Tip to speed up Direct Query

This is not so much a DAX tip, rather something you might consider if you want to speed up the performance of any Direct Query (DQ) model you manage in Power BI or Analysis Services.

The simple tip is to set relationships to use INNER JOIN rather than LEFT OUTER JOIN in the model. Once this property is set on relationships, your source system should have less work to do to satisfy each DQ queries involving calculations that run across tables, and return faster.

To set in Power BI Desktop

To find the property in Power BI Desktop, click a relationship in the model view and check the box next to Assume referential Integrity as shown.

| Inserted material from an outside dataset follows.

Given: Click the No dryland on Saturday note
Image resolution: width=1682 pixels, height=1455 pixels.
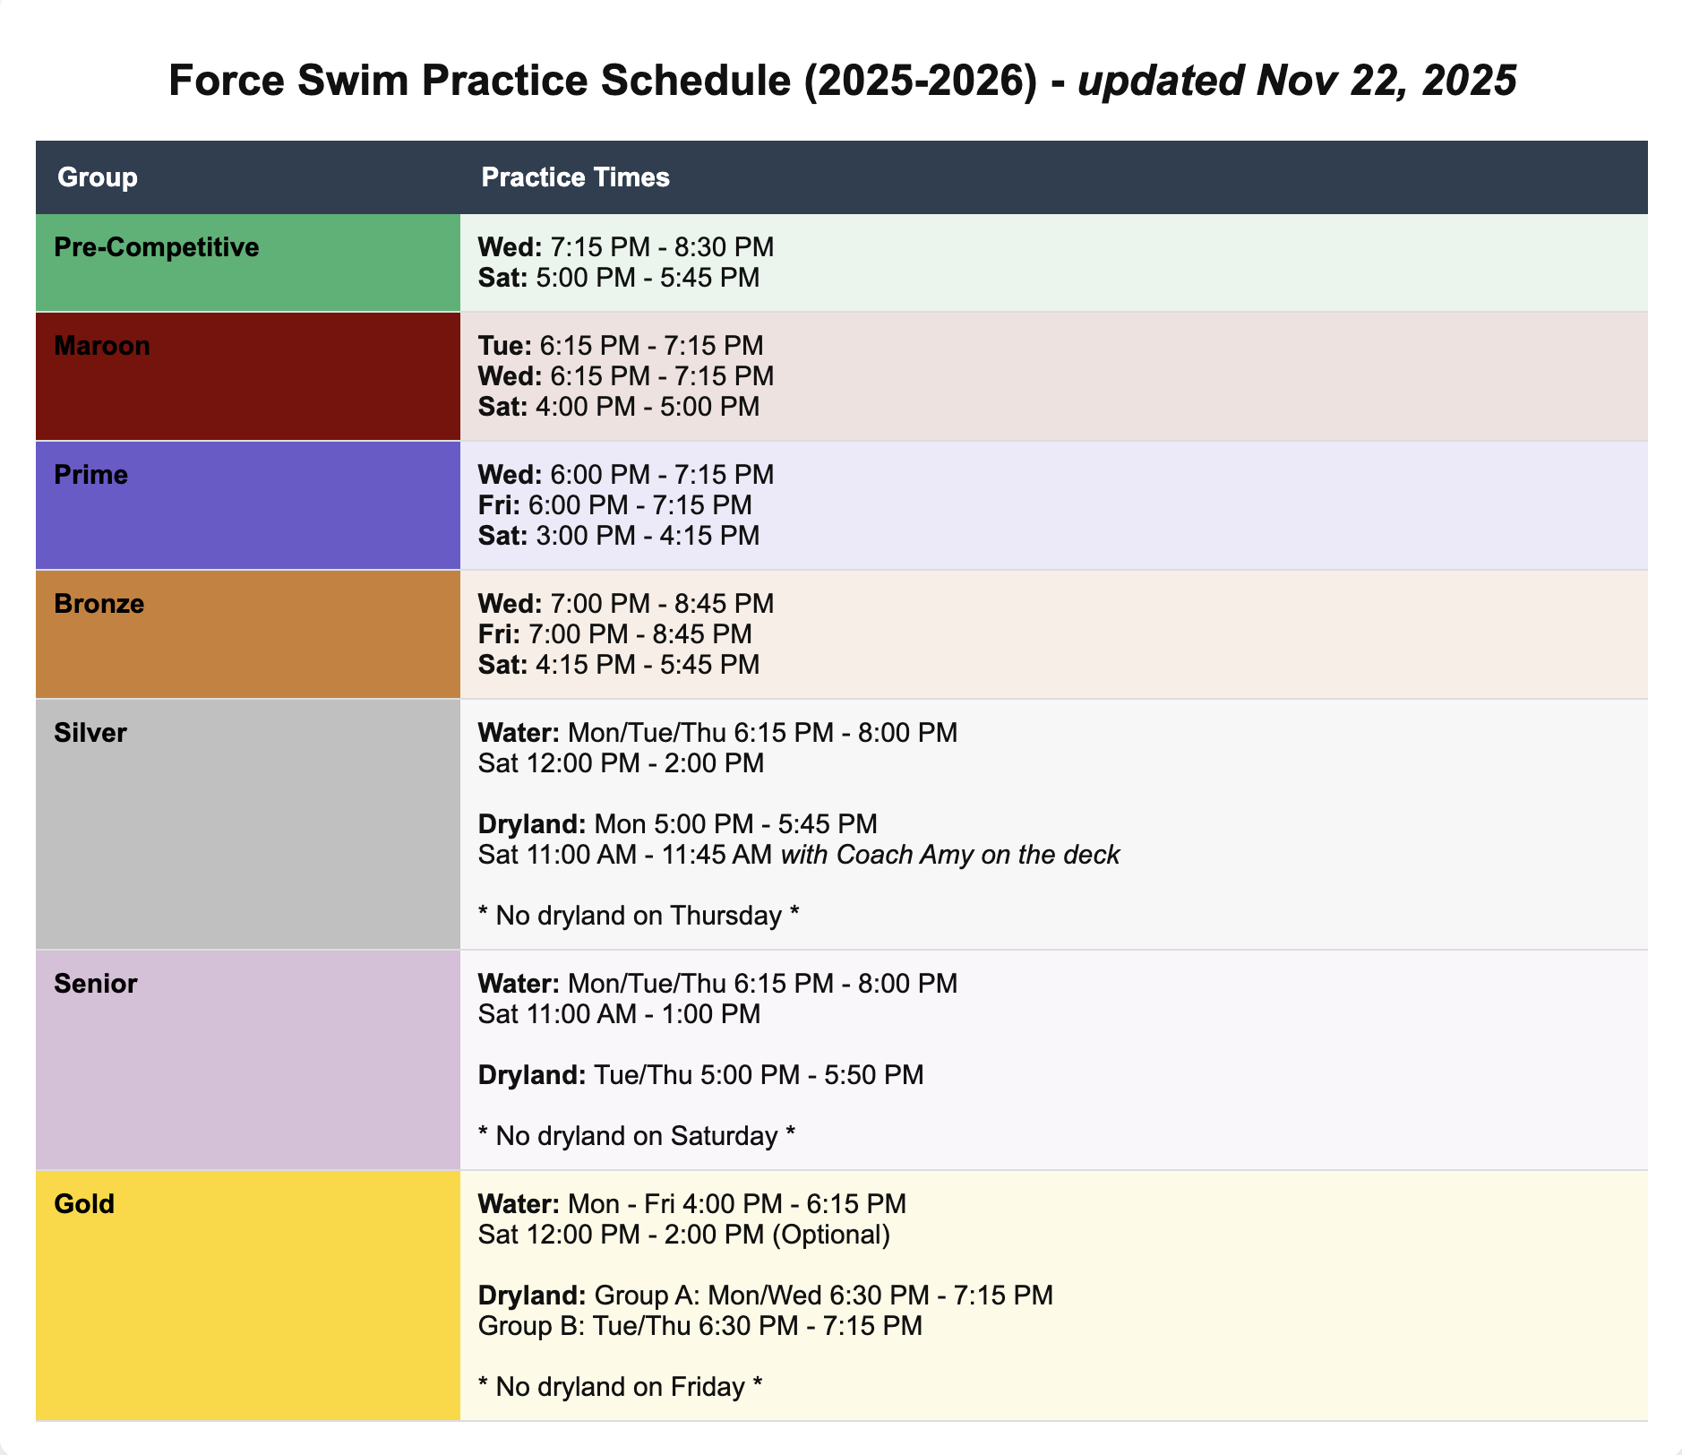Looking at the screenshot, I should click(x=636, y=1136).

A warning is displayed, but click OK.

Setting the Assume referential Integrity property on a relationship in Power BI Desktop.
PropertyStatusJoin Type Used
Assume referential Integrity CheckedINNER JOIN
Assume referential Integrity Not CheckedLEFT JOIN

To Set in Analysis Services

To make the same change in an Analysis Services model, click a relationship in the diagram view and check the Rely on Referential Integrity checkbox as shown,

Setting the Rely on Referential Integrity property on a relationship in Analysis Services.
PropertyStatusJoin Type Used
Rely on Referential Integrity CheckedINNER JOIN
Rely on Referential Integrity Not CheckedLEFT JOIN

The effect

The effect of setting this property means T-SQL generated by Analysis Services uses an INNER JOIN between the tables instead of a LEFT OUTER JOIN.

When LEFT OUTER JOIN gets used, values in rows from the FACT table can be considered by measures despite having no corresponding row in a DIMENSION table.

When an INNER JOIN gets used, only values in rows from the FACT table that have a related value in a DIMENSION table get considered. If the two tables involved in the query are indexed appropriately, the query engine inside the source system can produce the result more efficiently.

Consider the following simple two-table DQ data set – the FACT.Sales table has 6 rows joined to the DIM.Category table using the CategoryID column on both sides.

If the property gets set, so a LEFT OUTER JOIN gets used, any visual that uses a measure that sums the QTY column in FACT sales along with the Category column from the DIM table on the axis can show the Qty amounts associated with CategoryID C; however, these appear as (Blank).

Using default LEFT OUTER JOIN

Whereas, when the same query is run using the setting set to INNER JOIN, the same visual shows as follows:

Using relation set to INNER JOIN

As you can see, the code for the INNER JOIN does not consider rows in the FACT table that have no corresponding row in the DIM table, so are removed from the results.

T-SQL generated with property unchecked

SELECT 
TOP (1000001) [t0].[categoryID],SUM(
CAST([t1].[quantity] as BIGINT)
)
 AS [a0]
FROM 
((select [$Table].[categoryID] as [categoryID],
    [$Table].[quantity] as [quantity]
from [dbo].[sales] as [$Table]) AS [t1]

 left outer join 

(select [$Table].[categoryID] as [categoryID]
from [dbo].[category] as [$Table]) AS [t0] on 
(
[t1].[categoryID] = [t0].[categoryID]
)
)

GROUP BY [t0].[categoryID] 

T-SQL generated with property checked

SELECT 
TOP (1000001) [t0].[categoryID],SUM(
CAST([t1].[quantity] as BIGINT)
)
 AS [a0]
FROM 
((select [$Table].[categoryID] as [categoryID],
    [$Table].[quantity] as [quantity]
from [dbo].[sales] as [$Table]) AS [t1]

 inner join 

(select [$Table].[categoryID] as [categoryID]
from [dbo].[category] as [$Table]) AS [t0] on 
(
[t1].[categoryID] = [t0].[categoryID]
)
)

GROUP BY [t0].[categoryID] 

Summary

If the data source used for the model is clean and in good shape, converting relationships to INNER JOIN should not effect numbers in your report. Otherwise consider which is more important, the performance gain offered by using INNER JOIN versus any reporting need to show values for orphaned rows in your FACT table.